M. Spratt : Voici le parallèle entre ces deux mémoires : la Charte et la Constitution devraient guider toutes les lois, et demander au juge d'émettre un mandat pour que les policiers enfreignent la Charte — on ne parle pas ici seulement de fouille, mais il pourrait s'agir du droit de circuler, de refuser l'accès au pays, de détention arbitraire, d'arrestations de masse. Ce sont toutes des possibilités. D'utiliser le judiciaire pour obtenir une autorisation secrète, ex parte, qu'on ne peut examiner ni divulguer et qui sera probablement inutile dans le cadre de poursuites criminelles afin qu'elle serve de paravent à ce genre d'activité va à l'encontre des principes mêmes que l'on devrait défendre avec un tel projet de loi.

Alors notre témoignage est totalement cohérent. Ce qui ne l'est pas, c'est ce que le ministre et les fonctionnaires du ministère de la Justice vous ont dit. Il semble y avoir là des contradictions.

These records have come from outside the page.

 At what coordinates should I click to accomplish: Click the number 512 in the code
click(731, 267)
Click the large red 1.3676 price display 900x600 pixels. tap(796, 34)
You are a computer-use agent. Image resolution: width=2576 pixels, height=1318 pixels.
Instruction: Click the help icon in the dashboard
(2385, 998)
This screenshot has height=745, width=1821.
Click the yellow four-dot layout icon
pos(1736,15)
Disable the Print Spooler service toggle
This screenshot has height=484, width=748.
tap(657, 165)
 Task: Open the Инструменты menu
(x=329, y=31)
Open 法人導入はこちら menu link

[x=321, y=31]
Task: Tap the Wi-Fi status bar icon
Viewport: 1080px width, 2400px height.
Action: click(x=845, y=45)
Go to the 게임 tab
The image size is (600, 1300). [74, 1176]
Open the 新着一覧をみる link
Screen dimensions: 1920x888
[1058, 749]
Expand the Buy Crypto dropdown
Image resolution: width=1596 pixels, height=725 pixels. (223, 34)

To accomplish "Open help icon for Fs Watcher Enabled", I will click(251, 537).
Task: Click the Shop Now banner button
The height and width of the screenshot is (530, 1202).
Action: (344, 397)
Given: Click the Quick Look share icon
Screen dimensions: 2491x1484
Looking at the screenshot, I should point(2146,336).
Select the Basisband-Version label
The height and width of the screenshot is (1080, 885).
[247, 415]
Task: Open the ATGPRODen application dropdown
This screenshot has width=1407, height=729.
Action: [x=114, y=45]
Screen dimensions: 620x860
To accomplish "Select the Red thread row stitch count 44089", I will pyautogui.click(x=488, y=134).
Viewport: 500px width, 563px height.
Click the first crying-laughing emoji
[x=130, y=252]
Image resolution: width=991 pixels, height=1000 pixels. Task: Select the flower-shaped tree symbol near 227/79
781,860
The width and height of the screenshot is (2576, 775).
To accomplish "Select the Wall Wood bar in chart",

M. Russomanno : Nous sommes surtout contre toute loi inconstitutionnelle. Nous voulons éviter d'avoir à passer du temps à débattre de cela en cour, avec une situation où dans quelques années la Cour suprême ou une cour d'appel inférieure jugera de façon inévitable que cette loi est inconstitutionnelle. Je ne veux pas parler d'« unanimité », parce que je serai prudent, mais il semble y avoir un grand nombre d'experts juridiques qui trouvent que cette disposition est très choquante et presque certainement inconstitutionnelle. Voilà ce qui nous préoccupe.

[Français]

Le sénateur Dagenais : Je comprends qu'il peut y avoir un consensus parmi les juristes, mais il y a aussi un consensus parmi les Canadiens en ce qui concerne l'application des lois pour assurer la sécurité des citoyens. On parle souvent de la Charte canadienne des droits et libertés, mais on devrait aussi parler des devoirs et des responsabilités. Le gouvernement a la responsabilité de protéger les citoyens. C'est simplement un commentaire.

[Traduction]

La sénatrice Beyak : Merci pour vos exposés.

De nouvelles dispositions du projet de loi C-51 diminuent le fardeau de la preuve pour les engagements assortis de conditions et les arrestations préventives. Elles prendront fin le 15 juillet 2018. J'aimerais savoir ce que vous pensez de cet article, et si vous êtes d'accord pour que ces dispositions prennent fin en 2018.

Mme Pillay : Le fait qu'elles prennent fin ne nous pose pas de problème. Nous croyons que c'est très important.

Mais nous nous inquiétons beaucoup de l'abaissement des seuils, de le faire passer de « probable » à « peut ». Nous croyons que cela élargit la portée. L'ACLC a déjà parlé de ses préoccupations concernant l'engagement assorti de conditions et la détention préventive. Je serais ravie d'élaborer à ce sujet si vous le désirez.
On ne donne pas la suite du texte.